Теодор в силой сжал телефонную трубку.
– Послушай, Эдуардо, а ты в последнее время ничего странного не замечал? Ну, там, необычные телефонные звонки или ещё что-нибудь в этом роде...
– Не-ет.
– Он тихонько рассмеялся.
– Если, конечно, не принимать во внимание сегодняшний день. Мне позвонил какой-то полоумный и поинтересовался, не терял ли я кашне. И так настойчиво спрашивал, я бы даже сказал, угрожающе. Своего имени он не назва. Но посоветовал мне хорошенько подумать, потому что это мой последний шанс. Самый-самый последний!
– Он снова рассмеялся.
– И в котором часу это было?
– упавшим голосом спросил Теодор.
– Примерно часа два назад. В девятом часу, как раз во время ужина.
– А ты не помнишь, звонок был, случайно, не междугородний?
– Не-а. Звонили откуда-то из города. А что?
– Да нет, ничего...
– Теодор вытер ладонью лоб, на котором выступила испарина.
– Капитан тебе сам все завтра расскажет. Я же больше ничего тебе сказать не могу.
– Послушай, так что все-таки просиходит? А?
Теодор замялся.
– А он что, предложил тебе купить кашне?
– Не-а. Просто спросил, не терял ли я его. Похоже, сам он в этом положительно не сомневался.

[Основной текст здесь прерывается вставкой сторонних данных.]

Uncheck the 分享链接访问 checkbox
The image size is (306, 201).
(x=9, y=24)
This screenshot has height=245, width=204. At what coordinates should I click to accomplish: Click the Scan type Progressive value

Но я точно так же был уверен, что все мои три кашне лежат в ящике комода и пребывают там в целости и сохранности. В чем я позднее и убедился.
– Хорошо. Очень хорошо, - проговорил Теодор, испытывая огромное облегчение.
– Все, Эдуардо, больше ничего сказать не могу. Позвони мне завтра, после того, как переговоришь с капитаном. Если, конечно, будет желание.
– Ладно, Тео. Ну а как работа? Ты сейчас над чем-нибудь работаешь?
– Да... есть тут кое-что. А ты?
– Да. Портреты, как обычно. А с июня займусь пейзажами.
Эдуардо был юношей серьезным, и даже можно сказать, педантичным. Если он брался писать портреты, то занимался ими в течение целого года. А после года пейзажей, возможно, наступит пора и года натюрмортов. Лелия иногда подшучивала над ним за подобный консерватизм, однако, она также уважала его талант. Положив трубку, Теодор снова взялся за работу, уходя в неё с головой, так что все посторонние мысли для него просто перестали существовать, а из-под его пера выходила зарисовка цинничного типа с сигаретой в зубах, являющегося главным отрицательным персонажем книги и по совместительству воплощавшим реальность, фатализм и пессимизм.